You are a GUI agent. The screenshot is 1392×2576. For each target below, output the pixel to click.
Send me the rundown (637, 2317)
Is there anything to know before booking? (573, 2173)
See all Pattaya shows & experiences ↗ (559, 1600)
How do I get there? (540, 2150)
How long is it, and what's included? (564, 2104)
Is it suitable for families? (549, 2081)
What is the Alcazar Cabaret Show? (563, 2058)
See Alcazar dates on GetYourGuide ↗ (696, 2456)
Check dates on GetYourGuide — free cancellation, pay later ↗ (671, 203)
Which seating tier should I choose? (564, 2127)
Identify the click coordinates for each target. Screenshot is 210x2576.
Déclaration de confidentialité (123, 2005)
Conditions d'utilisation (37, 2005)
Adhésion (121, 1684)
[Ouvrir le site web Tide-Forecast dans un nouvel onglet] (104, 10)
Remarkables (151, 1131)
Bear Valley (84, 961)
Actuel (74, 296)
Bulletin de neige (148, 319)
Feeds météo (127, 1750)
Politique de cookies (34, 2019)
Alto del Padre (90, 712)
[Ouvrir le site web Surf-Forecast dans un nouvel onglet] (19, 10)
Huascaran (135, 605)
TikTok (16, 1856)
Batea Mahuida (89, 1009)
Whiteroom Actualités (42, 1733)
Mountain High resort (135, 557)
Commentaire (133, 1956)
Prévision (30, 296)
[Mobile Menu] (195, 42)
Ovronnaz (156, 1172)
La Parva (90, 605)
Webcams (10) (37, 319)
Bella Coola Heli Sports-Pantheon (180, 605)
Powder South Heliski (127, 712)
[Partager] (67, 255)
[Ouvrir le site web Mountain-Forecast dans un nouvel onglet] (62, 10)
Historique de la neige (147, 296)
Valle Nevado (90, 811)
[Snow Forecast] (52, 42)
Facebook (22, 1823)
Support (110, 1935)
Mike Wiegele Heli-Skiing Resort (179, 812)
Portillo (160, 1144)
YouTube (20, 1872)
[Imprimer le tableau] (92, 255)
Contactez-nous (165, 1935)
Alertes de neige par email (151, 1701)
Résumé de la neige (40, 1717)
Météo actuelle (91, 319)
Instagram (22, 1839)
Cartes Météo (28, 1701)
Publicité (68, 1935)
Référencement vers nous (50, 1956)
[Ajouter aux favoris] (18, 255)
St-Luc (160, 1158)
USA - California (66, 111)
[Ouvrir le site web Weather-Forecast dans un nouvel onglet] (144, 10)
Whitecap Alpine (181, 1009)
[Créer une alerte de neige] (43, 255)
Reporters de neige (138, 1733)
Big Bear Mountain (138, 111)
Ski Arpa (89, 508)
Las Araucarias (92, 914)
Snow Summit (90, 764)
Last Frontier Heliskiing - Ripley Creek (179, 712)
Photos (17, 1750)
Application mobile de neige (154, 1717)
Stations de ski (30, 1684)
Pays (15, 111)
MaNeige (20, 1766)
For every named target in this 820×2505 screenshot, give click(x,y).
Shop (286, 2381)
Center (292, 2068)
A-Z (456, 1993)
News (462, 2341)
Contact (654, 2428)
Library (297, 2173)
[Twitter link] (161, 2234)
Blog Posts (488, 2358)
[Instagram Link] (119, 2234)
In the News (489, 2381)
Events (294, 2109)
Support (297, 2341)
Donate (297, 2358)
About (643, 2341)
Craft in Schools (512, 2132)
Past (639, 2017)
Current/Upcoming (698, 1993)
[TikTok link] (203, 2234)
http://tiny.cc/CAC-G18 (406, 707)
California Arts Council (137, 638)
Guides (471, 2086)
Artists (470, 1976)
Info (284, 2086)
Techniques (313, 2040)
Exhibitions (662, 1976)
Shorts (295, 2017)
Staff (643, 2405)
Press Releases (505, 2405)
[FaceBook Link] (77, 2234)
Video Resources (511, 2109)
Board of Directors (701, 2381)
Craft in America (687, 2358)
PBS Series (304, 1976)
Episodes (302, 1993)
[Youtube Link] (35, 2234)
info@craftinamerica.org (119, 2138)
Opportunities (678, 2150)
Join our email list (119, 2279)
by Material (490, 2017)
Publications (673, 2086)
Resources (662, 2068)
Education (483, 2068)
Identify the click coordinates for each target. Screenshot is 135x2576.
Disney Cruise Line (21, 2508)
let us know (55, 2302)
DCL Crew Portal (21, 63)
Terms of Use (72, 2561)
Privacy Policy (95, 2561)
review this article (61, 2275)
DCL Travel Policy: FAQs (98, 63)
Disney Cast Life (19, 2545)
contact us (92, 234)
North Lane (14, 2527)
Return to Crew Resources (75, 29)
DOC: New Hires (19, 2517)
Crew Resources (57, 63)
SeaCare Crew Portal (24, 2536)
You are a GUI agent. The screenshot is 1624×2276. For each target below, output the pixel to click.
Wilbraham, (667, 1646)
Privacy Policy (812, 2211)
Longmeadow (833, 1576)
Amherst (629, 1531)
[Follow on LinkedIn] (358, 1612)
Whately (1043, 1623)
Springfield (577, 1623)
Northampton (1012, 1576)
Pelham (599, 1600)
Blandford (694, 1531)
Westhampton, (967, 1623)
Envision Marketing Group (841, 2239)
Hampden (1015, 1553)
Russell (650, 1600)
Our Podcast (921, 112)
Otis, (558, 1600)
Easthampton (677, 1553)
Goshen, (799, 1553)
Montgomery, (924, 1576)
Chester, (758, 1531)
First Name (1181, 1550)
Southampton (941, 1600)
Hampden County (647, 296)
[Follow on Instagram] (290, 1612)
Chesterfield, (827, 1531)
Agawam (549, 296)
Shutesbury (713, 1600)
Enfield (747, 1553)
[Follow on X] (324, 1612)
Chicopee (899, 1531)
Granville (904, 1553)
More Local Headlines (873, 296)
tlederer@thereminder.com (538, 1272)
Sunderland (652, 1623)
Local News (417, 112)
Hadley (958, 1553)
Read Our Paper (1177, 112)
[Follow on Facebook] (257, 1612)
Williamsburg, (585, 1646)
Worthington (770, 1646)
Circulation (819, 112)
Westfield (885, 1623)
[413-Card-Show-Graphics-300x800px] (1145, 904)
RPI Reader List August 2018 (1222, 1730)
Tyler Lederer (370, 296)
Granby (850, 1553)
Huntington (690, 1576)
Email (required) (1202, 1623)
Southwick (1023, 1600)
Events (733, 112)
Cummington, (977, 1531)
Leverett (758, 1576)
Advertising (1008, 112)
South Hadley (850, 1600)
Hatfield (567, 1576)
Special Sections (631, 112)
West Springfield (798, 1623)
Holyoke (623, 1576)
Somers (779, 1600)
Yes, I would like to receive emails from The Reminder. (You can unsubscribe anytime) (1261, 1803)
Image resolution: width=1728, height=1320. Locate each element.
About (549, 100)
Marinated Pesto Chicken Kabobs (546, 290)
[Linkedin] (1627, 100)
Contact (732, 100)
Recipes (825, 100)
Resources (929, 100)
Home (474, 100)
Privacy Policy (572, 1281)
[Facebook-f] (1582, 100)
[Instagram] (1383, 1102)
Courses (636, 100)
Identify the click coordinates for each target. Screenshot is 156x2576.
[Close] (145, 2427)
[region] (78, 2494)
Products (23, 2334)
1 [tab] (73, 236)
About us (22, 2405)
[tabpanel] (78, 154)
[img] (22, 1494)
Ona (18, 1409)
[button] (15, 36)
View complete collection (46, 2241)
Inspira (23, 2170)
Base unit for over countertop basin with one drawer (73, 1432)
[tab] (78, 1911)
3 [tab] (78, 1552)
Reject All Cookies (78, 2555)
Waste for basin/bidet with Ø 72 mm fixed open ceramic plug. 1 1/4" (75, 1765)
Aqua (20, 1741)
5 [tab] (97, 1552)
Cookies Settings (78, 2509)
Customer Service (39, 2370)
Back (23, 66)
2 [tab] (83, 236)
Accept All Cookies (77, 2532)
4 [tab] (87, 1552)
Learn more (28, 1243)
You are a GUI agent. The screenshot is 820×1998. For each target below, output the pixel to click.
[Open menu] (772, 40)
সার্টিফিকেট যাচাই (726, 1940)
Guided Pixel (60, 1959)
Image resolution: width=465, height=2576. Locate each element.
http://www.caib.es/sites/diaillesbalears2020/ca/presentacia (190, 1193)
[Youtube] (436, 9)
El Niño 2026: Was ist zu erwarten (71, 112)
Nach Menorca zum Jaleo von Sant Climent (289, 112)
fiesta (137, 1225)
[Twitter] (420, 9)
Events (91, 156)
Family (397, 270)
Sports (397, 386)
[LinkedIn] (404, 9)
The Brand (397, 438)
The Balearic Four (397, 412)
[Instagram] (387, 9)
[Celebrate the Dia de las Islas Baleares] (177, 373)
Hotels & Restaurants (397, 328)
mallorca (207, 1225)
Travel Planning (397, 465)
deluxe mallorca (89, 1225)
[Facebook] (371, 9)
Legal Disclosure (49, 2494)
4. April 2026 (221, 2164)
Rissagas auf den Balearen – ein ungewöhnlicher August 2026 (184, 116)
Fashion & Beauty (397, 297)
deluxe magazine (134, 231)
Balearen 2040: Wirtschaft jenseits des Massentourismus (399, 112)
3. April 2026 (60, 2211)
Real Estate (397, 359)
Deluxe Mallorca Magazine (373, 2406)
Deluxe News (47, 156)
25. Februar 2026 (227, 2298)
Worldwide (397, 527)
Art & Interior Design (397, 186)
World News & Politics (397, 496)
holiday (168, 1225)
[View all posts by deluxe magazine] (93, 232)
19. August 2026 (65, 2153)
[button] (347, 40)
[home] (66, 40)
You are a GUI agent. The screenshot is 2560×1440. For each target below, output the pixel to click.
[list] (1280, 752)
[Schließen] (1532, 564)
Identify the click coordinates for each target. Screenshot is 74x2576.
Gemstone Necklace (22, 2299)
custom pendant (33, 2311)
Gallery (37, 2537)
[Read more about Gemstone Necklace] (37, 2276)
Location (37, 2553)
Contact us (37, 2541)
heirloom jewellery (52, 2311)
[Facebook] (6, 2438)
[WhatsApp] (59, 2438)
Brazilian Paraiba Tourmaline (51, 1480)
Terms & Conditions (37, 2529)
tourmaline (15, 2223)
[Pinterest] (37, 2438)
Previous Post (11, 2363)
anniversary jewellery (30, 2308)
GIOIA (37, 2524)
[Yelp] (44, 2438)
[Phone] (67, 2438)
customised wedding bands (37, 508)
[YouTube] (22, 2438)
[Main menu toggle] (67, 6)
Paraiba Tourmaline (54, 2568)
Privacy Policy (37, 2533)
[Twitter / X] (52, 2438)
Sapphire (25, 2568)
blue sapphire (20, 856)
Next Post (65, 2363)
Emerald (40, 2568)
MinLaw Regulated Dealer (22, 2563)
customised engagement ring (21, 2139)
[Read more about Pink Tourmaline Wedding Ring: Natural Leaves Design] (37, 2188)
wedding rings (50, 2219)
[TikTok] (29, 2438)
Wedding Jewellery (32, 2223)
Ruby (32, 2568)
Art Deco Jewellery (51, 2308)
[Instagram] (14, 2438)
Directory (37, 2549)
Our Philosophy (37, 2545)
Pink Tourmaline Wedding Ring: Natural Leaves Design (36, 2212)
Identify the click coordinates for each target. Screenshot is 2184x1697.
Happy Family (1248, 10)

▸ **ABOUT THIS EXERCISE**:
Look through the data and show every line containing "Follow".

▸ **RESPONSE BOX**:
[Follow on LinkedIn] (358, 1612)
[Follow on Instagram] (290, 1612)
[Follow on X] (324, 1612)
[Follow on Facebook] (257, 1612)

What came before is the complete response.